280 players dressed and played for an NLL team in the 2018-19 season. With all the talent that is spread across the continent, it may seem like a difficult task to narrow down that list of 280 players to the one player that can be considered the Most Valuable Player, but fortunately we’re here to help.
If someone asked you right now who the best lacrosse player in the world is, we’d put money down that Lyle Thompson’s name jumped into your brain. And that shouldn’t come as a surprise, especially if you paid attention to Lyle’s 2018-19 season. In a season in which he finished with 105 points (43G, 62A), Lyle continued to showcase his talents on both sides of the floor as the most complete player in the league.
With the announcement that Lyle is once again a finalist for the National Lacrosse League’s Most Valuable Player alongside Calgary’s Dane Dobbie and Buffalo’s Matt Vinc, we’re hitting the campaign trail for the 2017 NLL MVP and pleading his case for why he deserves that second MVP trophy on his mantle. While Dobbie and Vinc both had phenomenal seasons, this article will focus solely on why Lyle proved he was the best player during the 2018-19 season (that and it’s kind of hard to compare a forward and a goalie).
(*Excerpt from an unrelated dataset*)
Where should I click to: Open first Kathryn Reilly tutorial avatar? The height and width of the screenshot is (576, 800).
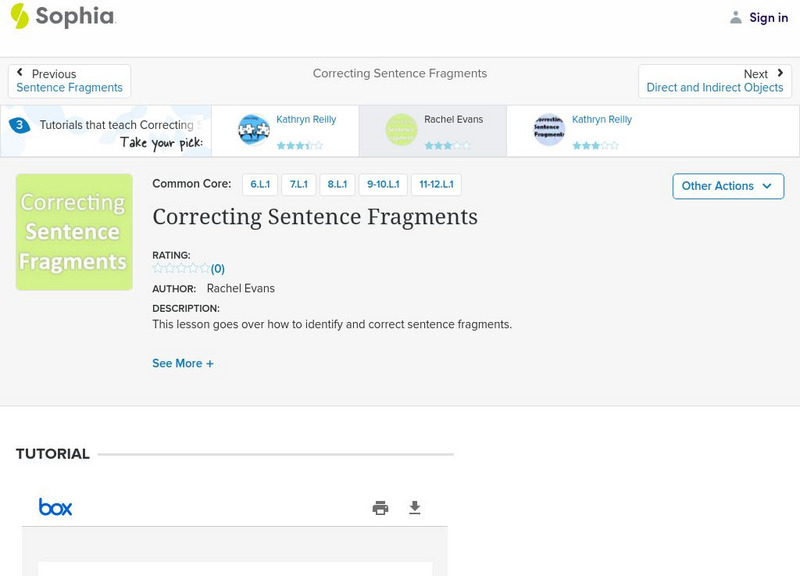(254, 130)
First, let’s lay out what Lyle did this season:
Lyle Thompson 2018-19 Regular Season Statistics
Lyle led the Swarm in goals, assists, points, goals for per game, points per game, and was tied for the most power play goals on the team. He was second in assists for per game, loose balls, caused turnovers, and shooting percentage among forwards.
Compared to his MVP season, Lyle’s shooting was particularly effective. He set a new high in shooting percentage while taking less shots, and his shots-on-goal percentage was better by 2.5%.
Among NLL forwards, the University at Albany product was third in goals and points, eighth in assists, fourth in loose balls, and led in caused turnovers.
How does Lyle’s season compare to previous MVP winners? Pretty solidly:
|John Grant, Jr.||2012||14||50||66||116||24||19||20||2||1||57||54||2||219||192||.228||.877||0-0|
|John Grant, Jr.||2007||15||51||60||111||40||14||22||5||6||81||–||–||272||199||.188||.732||0-0|
(A couple quick notes: we only have statistics going back to 2005, faceoffs weren’t tracked until 2006, and turnovers and caused turnovers weren’t tracked until 2011. Hence those empty cells you see. All the math below accounts for these discrepancies. Also, every MVP since ’05 has been a forward, except for when Steve Dietrich won it as a goaltender with Buffalo in 2006. He’s obviously missing from the above graph.)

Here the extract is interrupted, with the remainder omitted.